» DATA SECTION:
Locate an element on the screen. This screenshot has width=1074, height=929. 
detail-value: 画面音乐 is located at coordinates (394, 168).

==

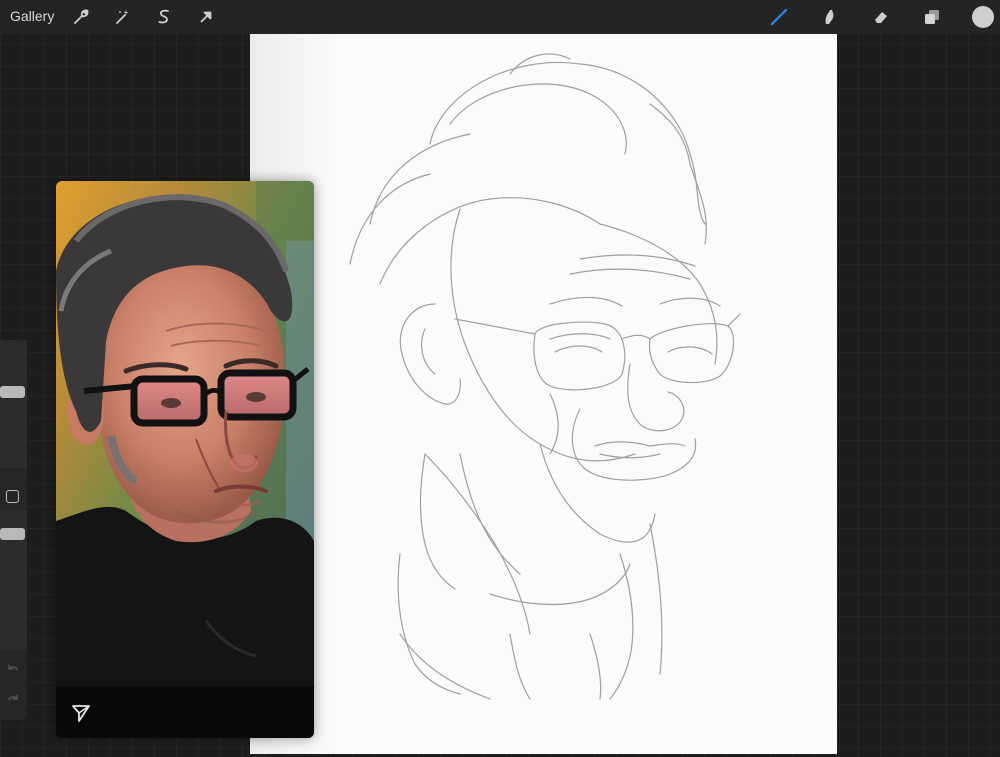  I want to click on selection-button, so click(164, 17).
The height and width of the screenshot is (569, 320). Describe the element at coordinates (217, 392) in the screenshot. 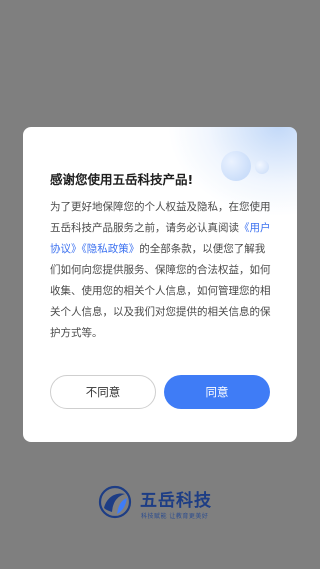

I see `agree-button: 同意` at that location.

» ABOUT THIS EXERCISE: Rewrite the lines from the one holding "Locate an element" through the one holding "detail-value: 画面音乐 is", inclusive, putting "capture" in place of "screenshot" and leaving everything else untouched. Return only those lines.

» SOLUTION FOR THIS PROBLEM:
Locate an element on the screen. This capture has width=1074, height=929. 
detail-value: 画面音乐 is located at coordinates (394, 168).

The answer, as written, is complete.